PROBLEM STATEMENT: Line tally for "sidebar": state how many lines of the entries include it, with no other text.

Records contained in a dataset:
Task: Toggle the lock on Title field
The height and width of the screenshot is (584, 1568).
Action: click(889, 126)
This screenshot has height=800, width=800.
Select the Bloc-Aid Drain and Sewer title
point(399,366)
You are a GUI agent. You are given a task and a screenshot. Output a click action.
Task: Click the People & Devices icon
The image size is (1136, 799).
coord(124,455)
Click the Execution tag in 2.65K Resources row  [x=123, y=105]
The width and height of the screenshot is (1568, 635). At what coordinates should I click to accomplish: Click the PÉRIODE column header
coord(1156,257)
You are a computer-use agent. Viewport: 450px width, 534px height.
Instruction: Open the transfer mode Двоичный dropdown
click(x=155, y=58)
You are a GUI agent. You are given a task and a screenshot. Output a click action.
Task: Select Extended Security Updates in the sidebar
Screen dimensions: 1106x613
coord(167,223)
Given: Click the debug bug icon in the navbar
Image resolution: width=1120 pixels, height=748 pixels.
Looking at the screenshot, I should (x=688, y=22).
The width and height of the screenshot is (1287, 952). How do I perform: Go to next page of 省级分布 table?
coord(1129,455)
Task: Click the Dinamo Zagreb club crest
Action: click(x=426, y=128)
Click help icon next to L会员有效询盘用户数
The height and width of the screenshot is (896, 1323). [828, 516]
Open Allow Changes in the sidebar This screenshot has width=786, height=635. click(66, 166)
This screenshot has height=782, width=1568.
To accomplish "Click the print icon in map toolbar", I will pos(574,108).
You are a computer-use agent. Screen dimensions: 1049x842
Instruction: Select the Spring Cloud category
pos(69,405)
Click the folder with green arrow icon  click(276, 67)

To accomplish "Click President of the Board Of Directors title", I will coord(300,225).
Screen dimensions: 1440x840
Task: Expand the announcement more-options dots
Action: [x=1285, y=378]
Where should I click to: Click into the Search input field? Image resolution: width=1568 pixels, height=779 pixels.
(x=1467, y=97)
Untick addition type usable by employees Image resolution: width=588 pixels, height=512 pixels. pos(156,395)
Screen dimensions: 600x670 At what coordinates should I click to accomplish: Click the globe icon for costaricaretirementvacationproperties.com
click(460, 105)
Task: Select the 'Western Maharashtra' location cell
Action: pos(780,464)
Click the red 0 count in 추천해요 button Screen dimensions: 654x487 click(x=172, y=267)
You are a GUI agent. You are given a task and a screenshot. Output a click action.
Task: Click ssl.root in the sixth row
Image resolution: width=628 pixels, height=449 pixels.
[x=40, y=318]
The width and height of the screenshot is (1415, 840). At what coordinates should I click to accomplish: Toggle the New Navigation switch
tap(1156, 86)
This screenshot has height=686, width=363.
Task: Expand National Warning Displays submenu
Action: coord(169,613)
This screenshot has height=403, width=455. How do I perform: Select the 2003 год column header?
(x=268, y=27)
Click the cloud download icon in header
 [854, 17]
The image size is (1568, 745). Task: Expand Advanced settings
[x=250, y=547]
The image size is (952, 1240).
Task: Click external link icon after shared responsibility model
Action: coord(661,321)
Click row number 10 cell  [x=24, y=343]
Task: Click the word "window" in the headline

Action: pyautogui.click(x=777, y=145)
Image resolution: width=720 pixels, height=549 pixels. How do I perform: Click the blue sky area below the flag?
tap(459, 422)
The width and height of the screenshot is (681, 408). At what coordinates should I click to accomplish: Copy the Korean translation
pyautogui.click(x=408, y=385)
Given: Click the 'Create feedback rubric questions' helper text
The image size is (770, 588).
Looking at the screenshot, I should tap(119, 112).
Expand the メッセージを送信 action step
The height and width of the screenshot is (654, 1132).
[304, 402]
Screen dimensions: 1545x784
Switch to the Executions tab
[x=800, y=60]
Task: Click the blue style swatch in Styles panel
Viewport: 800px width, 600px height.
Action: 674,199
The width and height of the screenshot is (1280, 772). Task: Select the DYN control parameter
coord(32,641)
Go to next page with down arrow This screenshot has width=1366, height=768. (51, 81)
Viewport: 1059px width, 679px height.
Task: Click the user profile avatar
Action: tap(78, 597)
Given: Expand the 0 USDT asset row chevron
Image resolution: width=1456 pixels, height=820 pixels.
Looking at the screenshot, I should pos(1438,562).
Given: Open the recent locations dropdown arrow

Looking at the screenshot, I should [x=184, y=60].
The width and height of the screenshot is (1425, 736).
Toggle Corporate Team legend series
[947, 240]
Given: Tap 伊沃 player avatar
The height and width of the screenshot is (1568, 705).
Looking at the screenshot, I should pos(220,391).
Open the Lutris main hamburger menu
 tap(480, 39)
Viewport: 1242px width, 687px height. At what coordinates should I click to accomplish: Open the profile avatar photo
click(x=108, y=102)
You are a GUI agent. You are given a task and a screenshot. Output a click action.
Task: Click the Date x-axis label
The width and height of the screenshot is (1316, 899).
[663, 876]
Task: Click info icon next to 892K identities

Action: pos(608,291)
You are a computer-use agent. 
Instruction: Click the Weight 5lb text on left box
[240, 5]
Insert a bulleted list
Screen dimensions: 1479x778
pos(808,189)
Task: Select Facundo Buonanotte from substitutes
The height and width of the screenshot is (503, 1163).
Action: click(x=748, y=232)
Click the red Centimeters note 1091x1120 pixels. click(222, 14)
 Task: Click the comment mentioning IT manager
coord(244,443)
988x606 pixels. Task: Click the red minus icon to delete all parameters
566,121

WRITTEN REPLY: 2